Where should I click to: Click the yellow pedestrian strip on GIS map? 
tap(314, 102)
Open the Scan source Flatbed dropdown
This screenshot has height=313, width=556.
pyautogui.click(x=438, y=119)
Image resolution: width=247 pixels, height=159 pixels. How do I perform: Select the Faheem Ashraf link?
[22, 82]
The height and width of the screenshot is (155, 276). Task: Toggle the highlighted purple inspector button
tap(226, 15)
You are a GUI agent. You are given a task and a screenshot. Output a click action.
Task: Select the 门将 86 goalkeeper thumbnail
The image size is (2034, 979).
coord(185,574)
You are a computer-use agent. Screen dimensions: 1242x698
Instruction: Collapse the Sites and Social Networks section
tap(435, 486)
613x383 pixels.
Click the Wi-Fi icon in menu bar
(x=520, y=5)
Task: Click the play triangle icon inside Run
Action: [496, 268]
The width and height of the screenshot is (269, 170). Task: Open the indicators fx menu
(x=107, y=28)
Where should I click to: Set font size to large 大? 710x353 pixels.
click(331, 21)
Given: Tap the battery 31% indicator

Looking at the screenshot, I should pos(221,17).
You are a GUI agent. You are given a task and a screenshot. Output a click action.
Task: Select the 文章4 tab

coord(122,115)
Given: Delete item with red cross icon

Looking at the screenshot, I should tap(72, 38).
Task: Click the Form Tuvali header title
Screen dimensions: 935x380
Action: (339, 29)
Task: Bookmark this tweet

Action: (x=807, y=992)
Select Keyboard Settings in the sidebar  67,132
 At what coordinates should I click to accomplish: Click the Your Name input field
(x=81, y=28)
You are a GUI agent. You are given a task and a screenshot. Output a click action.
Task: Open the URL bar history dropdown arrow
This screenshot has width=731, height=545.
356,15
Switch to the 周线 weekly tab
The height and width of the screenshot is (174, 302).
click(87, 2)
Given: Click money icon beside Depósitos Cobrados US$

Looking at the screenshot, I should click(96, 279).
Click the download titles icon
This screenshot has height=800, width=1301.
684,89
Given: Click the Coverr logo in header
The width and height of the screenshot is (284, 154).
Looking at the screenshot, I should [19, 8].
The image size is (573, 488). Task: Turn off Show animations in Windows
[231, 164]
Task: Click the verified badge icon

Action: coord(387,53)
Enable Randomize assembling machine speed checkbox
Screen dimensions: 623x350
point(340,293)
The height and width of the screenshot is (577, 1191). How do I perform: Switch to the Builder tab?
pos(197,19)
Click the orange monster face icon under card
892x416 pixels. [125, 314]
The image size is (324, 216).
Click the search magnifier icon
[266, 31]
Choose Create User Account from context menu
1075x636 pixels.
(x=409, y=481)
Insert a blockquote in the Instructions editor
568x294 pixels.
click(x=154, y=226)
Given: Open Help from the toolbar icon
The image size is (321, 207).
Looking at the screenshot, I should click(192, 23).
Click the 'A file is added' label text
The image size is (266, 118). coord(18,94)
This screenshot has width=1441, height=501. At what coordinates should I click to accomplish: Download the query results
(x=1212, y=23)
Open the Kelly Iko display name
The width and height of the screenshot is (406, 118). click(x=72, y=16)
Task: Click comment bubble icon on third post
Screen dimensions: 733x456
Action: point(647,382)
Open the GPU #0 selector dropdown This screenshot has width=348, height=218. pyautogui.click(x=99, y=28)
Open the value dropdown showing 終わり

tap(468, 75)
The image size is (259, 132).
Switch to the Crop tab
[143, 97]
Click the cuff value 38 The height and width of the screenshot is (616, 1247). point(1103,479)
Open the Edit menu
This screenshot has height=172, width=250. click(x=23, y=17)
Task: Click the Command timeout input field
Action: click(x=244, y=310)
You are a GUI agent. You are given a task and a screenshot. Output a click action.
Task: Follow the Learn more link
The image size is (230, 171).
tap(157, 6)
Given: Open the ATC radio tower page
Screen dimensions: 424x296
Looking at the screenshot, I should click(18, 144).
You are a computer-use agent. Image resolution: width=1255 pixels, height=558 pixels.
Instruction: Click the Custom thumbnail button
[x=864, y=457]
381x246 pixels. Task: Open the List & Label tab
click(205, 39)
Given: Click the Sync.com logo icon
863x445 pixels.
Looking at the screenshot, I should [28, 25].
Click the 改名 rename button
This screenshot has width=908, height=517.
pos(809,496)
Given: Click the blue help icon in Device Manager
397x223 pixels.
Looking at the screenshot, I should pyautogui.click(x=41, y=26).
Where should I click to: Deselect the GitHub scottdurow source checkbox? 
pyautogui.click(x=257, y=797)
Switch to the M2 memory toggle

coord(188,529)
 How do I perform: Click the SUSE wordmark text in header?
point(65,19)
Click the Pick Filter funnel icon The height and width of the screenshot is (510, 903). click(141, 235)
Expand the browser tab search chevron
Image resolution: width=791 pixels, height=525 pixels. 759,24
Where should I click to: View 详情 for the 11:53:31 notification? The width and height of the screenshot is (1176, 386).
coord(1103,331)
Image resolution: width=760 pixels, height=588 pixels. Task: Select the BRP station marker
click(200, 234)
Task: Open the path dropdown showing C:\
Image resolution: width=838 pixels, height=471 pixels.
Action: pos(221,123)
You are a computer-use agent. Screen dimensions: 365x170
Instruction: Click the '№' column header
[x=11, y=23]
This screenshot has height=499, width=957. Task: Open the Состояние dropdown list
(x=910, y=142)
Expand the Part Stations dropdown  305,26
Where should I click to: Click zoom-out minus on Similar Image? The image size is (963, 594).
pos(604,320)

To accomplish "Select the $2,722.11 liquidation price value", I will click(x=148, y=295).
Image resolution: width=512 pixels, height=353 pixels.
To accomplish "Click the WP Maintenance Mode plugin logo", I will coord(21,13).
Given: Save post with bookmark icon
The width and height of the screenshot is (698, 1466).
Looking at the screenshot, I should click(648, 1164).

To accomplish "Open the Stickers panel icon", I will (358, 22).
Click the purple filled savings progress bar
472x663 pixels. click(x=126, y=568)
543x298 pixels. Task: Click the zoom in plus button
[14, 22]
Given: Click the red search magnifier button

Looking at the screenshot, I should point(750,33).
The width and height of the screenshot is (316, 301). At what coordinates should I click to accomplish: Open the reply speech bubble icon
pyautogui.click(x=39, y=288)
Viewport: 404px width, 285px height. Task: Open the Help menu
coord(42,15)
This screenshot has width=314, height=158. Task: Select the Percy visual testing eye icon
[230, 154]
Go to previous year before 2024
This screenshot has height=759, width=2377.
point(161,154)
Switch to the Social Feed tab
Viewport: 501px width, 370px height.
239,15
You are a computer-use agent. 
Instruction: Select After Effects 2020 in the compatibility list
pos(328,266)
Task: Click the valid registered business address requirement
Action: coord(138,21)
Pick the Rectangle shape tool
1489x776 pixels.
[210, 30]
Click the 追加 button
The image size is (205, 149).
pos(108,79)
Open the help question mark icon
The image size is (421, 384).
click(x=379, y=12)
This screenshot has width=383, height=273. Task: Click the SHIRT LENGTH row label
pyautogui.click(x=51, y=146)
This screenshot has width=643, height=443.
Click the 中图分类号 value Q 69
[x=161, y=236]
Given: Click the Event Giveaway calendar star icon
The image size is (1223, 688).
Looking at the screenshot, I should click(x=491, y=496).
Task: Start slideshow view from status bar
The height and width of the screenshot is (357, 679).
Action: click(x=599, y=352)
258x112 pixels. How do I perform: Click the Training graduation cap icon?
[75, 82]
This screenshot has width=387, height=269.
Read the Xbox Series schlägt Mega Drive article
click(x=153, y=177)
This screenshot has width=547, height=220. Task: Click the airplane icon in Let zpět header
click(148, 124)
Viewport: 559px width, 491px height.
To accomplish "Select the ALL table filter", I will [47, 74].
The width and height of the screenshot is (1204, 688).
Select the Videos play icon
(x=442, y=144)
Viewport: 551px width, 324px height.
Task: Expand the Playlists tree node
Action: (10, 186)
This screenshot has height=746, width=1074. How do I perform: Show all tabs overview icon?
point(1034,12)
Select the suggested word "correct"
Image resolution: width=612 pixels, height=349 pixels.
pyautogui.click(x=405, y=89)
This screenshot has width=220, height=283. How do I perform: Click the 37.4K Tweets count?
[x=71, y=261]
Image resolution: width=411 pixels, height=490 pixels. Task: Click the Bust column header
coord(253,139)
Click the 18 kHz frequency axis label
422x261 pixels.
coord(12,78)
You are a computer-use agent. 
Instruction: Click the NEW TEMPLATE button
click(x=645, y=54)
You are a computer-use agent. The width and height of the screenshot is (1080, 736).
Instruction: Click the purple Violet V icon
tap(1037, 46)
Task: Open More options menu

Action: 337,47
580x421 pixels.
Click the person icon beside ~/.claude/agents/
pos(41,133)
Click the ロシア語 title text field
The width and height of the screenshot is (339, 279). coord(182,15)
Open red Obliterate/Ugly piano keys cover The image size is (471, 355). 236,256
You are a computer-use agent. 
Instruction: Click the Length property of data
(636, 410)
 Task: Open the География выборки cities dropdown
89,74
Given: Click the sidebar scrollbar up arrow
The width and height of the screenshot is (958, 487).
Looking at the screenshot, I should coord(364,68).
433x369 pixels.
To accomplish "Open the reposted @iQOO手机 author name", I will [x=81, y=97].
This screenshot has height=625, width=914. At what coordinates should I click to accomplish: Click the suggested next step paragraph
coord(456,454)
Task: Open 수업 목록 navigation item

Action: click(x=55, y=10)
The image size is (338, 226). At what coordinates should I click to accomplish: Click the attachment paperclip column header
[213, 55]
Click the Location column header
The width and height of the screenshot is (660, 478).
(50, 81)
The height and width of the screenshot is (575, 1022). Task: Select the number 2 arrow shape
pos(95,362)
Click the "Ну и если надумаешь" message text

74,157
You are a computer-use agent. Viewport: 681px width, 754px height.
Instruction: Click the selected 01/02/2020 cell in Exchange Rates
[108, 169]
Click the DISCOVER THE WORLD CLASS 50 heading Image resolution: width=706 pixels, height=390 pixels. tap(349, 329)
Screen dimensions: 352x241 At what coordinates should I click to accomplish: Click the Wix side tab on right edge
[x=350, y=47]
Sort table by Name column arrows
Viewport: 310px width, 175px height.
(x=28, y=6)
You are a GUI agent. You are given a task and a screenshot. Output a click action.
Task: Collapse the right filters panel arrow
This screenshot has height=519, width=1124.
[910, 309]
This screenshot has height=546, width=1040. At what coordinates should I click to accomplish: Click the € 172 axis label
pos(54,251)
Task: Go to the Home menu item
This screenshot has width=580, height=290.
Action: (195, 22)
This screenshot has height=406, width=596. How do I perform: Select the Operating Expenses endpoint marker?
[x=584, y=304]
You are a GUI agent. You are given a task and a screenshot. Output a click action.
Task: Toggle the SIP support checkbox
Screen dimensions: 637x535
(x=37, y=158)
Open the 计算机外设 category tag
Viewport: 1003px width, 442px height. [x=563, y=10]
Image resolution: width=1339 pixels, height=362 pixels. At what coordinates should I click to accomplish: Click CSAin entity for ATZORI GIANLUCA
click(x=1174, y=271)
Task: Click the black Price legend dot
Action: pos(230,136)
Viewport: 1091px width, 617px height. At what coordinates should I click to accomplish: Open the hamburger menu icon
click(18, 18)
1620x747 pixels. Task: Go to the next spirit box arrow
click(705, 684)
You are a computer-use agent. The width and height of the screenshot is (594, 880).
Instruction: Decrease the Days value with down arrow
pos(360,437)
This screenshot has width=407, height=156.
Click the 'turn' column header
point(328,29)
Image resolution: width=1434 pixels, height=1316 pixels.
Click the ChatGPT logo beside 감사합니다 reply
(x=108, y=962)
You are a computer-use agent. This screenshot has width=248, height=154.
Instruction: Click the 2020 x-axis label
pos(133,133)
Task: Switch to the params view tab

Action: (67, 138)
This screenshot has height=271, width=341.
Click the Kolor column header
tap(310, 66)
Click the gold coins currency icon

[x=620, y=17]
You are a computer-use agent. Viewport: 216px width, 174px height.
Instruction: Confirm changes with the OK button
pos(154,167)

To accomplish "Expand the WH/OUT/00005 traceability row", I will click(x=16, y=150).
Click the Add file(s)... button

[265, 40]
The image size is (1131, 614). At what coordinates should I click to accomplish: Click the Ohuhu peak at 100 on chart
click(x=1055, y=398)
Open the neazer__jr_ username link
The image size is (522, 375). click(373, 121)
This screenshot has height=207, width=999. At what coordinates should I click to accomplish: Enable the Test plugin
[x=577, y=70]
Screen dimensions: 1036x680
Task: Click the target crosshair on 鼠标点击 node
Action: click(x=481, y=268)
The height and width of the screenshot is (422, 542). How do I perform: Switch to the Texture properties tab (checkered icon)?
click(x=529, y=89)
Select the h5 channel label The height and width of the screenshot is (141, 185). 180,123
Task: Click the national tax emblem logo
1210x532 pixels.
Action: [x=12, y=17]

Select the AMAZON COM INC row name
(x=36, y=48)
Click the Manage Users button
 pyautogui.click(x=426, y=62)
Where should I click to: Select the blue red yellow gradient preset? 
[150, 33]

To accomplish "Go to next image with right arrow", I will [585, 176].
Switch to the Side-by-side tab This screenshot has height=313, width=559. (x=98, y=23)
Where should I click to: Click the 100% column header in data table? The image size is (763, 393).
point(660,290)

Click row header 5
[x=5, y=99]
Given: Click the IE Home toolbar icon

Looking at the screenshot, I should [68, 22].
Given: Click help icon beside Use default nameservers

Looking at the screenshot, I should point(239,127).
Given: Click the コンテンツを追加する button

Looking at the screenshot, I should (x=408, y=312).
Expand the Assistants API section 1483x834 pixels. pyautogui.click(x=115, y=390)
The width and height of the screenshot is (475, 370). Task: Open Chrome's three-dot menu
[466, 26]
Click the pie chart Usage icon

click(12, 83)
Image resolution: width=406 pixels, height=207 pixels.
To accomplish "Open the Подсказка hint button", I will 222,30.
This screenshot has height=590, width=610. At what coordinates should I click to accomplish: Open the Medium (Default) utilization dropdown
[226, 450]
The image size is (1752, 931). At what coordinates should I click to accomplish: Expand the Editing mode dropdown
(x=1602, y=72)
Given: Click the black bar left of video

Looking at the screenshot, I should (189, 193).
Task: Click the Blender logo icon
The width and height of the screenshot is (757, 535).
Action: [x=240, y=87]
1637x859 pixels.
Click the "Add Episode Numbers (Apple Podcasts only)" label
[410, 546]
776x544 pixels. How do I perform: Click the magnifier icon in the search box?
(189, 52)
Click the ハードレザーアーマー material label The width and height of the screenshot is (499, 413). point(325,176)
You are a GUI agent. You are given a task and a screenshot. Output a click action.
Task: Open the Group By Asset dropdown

-*-*-

PROBLEM DETAILS: Could you state the number of lines above in which the word "sidebar" appears? Give that number by itself.

SOLUTION TO THIS EXERCISE: 2